INSTRUCTIONS:
- A) How many employees did UTC Climate, Controls & Security have, according to the text about that company?
- B) Repeat word for word the part of the text about UTC Climate, Controls & Security starting with "UTC Climate, Controls & Security was a global" and going on through "create Raytheon Technologies.".

UTC Climate, Controls & Security was a global provider of building technologies offering fire safety, security, building automation, heating, ventilating, air-conditioning, and refrigeration systems and services. A wholly owned subsidiary of United Technologies Corporation, UTC Climate, Controls & Security was a $16.7 billion company with 55,000 employees serving customers in more than 180 countries.

In 2020, United Technologies spun off this subsidiary into the independent Carrier Global Corporation.  At the same time United Technologies spun off Otis Worldwide Corporation, and then the remaining United Technologies units (Pratt & Whitney and Collins Aerospace) merged with the Raytheon Company to create Raytheon Technologies.

History 
Based in Palm Beach Gardens, Florida, UTC Climate, Controls & Security  was created by splitting up UTC Building & Industrial Systems into two segments, Otis and UTC Climate, Controls & Security. Otis provides elevator and escalator manufacturing installation, while UTC Climate, Controls & Security's brands provide building technologies, heating and cooling, fire safety and security and refrigeration products and services.

DATASET EXCERPT:
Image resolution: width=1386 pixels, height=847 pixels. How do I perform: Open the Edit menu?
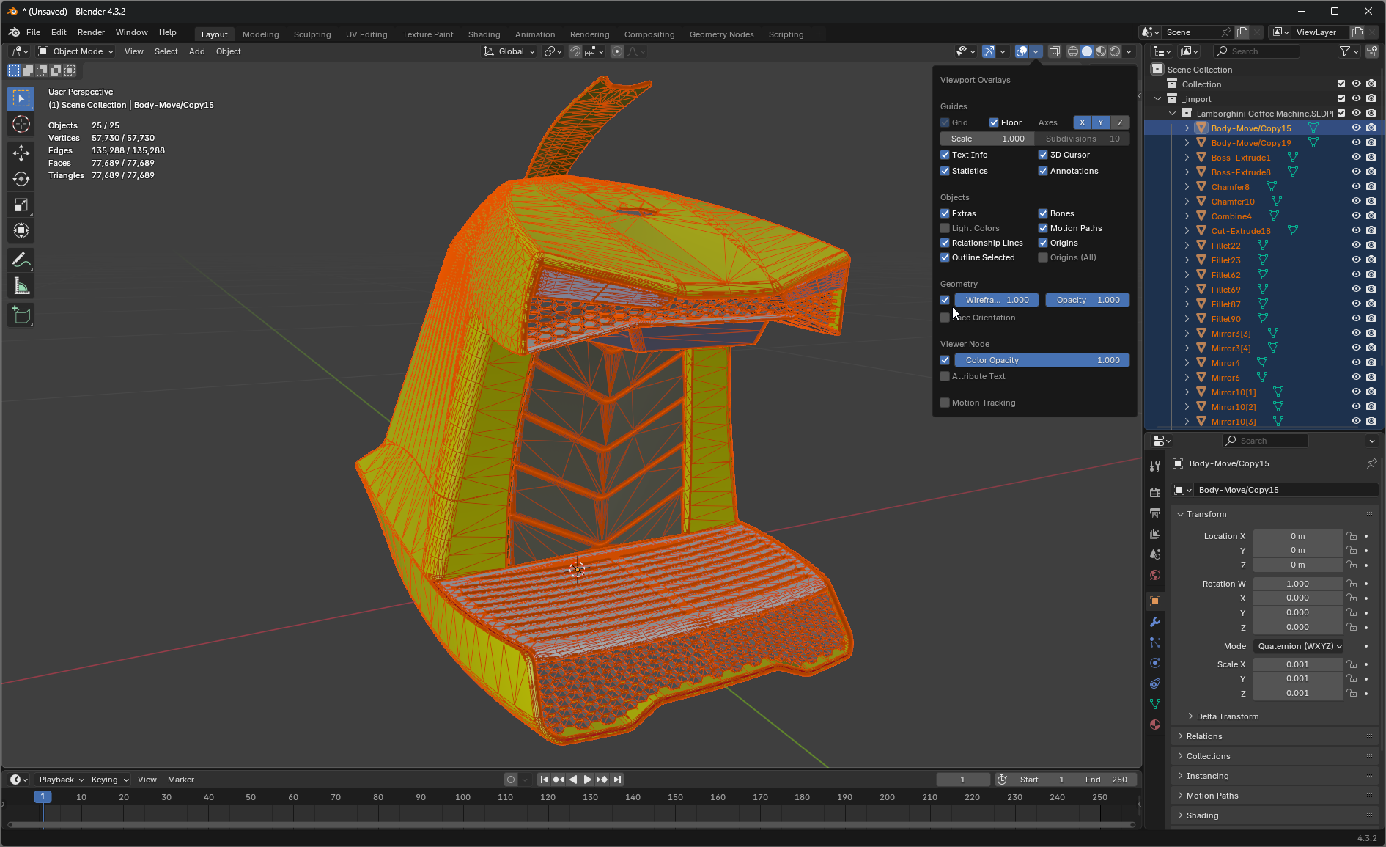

REPLIES:
- A) It had 55,000 employees.

- B)
UTC Climate, Controls & Security was a global provider of building technologies offering fire safety, security, building automation, heating, ventilating, air-conditioning, and refrigeration systems and services. A wholly owned subsidiary of United Technologies Corporation, UTC Climate, Controls & Security was a $16.7 billion company with 55,000 employees serving customers in more than 180 countries.

In 2020, United Technologies spun off this subsidiary into the independent Carrier Global Corporation.  At the same time United Technologies spun off Otis Worldwide Corporation, and then the remaining United Technologies units (Pratt & Whitney and Collins Aerospace) merged with the Raytheon Company to create Raytheon Technologies.